Microsoft released the beta of Exchange 2016 last week. As I clicked through the Exchange Admin Center (EAC), the primary UI for Exchange administration, I couldn't help but recheck the install file I installed. I swear it looked exactly like Exchange 2013. There are no major feature additions and no major UI adjustments.
I had to dig deeper into the details to see what is actually different about Exchange 2016. The answer is it's a bit more cloud-oriented than Exchange 2013. However, although Microsoft has been saying Exchange 2016 was born in the cloud, I don't believe that's conceptually accurate. "Enhanced by the cloud" is a more accurate statement.
Exchange is an on-premises tool that is evolving to work better with the increased volume of cloud-based use that comes with Office 365. There are improvements in database availability groups (DAGs) to improve failover speed and detection corruption improvements.
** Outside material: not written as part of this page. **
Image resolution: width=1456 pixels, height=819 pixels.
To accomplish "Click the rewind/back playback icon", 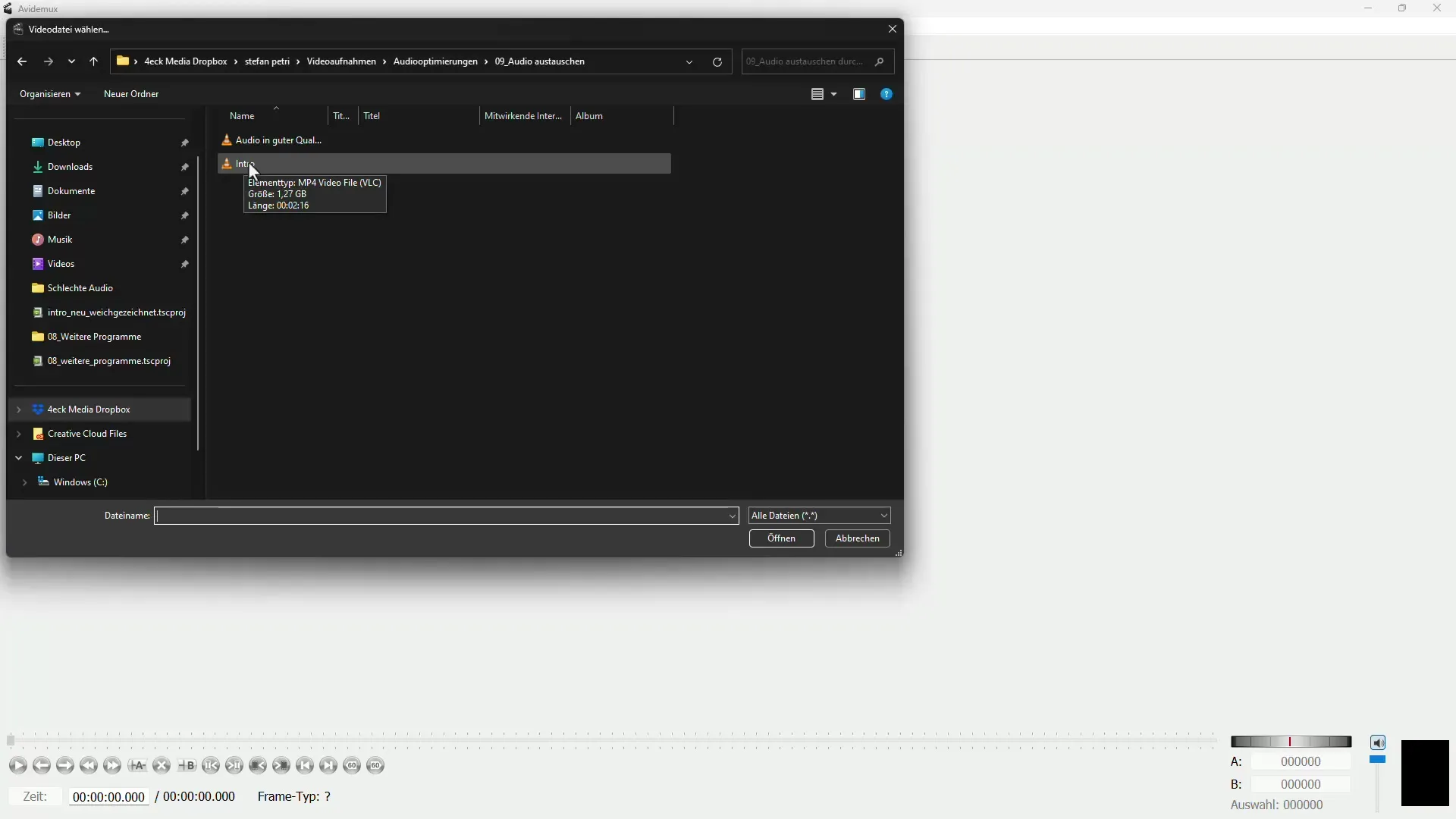I will point(88,765).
These enhancements come as a direct benefit from running Exchange Online with so many servers and DAGs 24/7.
One big change in Exchange 2016 is a change in architecture. Whereas Exchange 2013 had two main roles (Mailbox and Client Access), these are now merged into one role (Mailbox). That single role includes all the client access protocols, transport services, and unified messaging services. Of course, many Exchange admins have been combining server roles in deployments as a best practice for some time now. In Exchange 2016, it goes from best practice to the only deployable option. (But you can choose to deploy the Edge Transport role separately in your perimeter network to provide an added layer of security on-premises.)
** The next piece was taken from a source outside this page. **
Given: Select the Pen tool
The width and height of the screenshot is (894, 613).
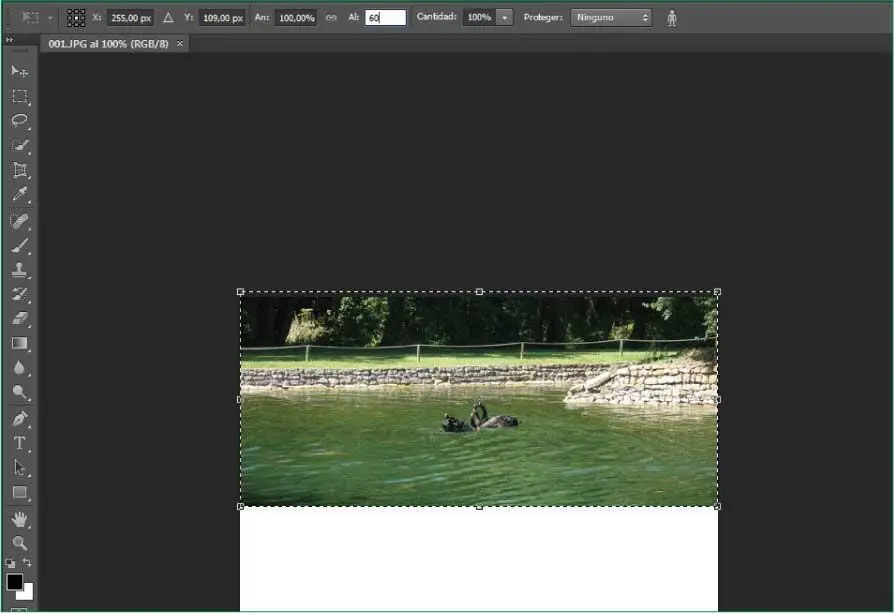Looking at the screenshot, I should (x=19, y=418).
Other enhancements worth noting include:
- MAPI over HTTP is the default protocol for Outlook connectivity. If you use a client that doesn't support MAPI over HTTP, it will default to RPC over HTTP.
- There are several improvements in search, an area where Microsoft is often criticized for its speed and consistency. The new e-discovery tool, Compliance Search improves scaling and performance for larger searches. Outlook Web App (now simply called Outlook) has new search suggestions and refiners to bolster result relevancy.
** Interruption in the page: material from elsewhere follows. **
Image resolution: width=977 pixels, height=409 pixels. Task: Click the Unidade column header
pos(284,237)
- There are enhanced collaboration options with OneDrive and SharePoint, as well as the new Office Web Apps Server (OWAS).
- Exchange Online's auto-expanding archives come to Exchange 2016. This feature allows mailboxes to grow in 50GB chunks (connected in chains), so a single view is presented to the user. But users will need Outlook 2016 to see the full archive; other desktop clients see only the first 100GB. Mobile clients still cannot see the archive, but perhaps that will change by the formal release.
- There are improvements in data loss prevention (DLP). For example, you now can identify, monitor, and protect 80 types of sensitive information. This ties in with transport rule improvements that let you look for 80 types of sensitive information. Exchange 2016 also supports document fingerprinting, a feature that already exists in Exchange Online.
- The implementation of hybrid configurations has improved. The hybrid configuration wizard (HCW) in Exchange 2013 eased the deployment of Office 365, and Exchange 2016 continues that effort. One benefit is the ability to use cloud-based features like Message Encryption and Advanced Threat Protection if mailboxes are still on-premises. There are many Exchange Online features that will never have an on-premises counterpart, but the hybrid configuration lets you use those online-only features with on-premises Exchange. It's a good way to make the two worlds work better together.
This newest version of Exchange has no "wow" features to speak of. That's a dramatic shift from the past, where Exchange 2007 gave us continuous replication, unified messaging, and PowerShell; Exchange 2010 gave us database availability groups; and Exchange 2013 gave us the EAC, DLP, and a new information store.
By contrast, Exchange 2016 has more of a service pack feel.
With the lack of new features, a few messages come through loud and clear. For starters, it says Microsoft is really moving to the cloud, and its online tools are where to find innovations -- not on-premises.
Exchange 2016 is a clear shift to Microsoft's touted "cloud first" strategy. It's not "cloud only" -- but that's a matter of time.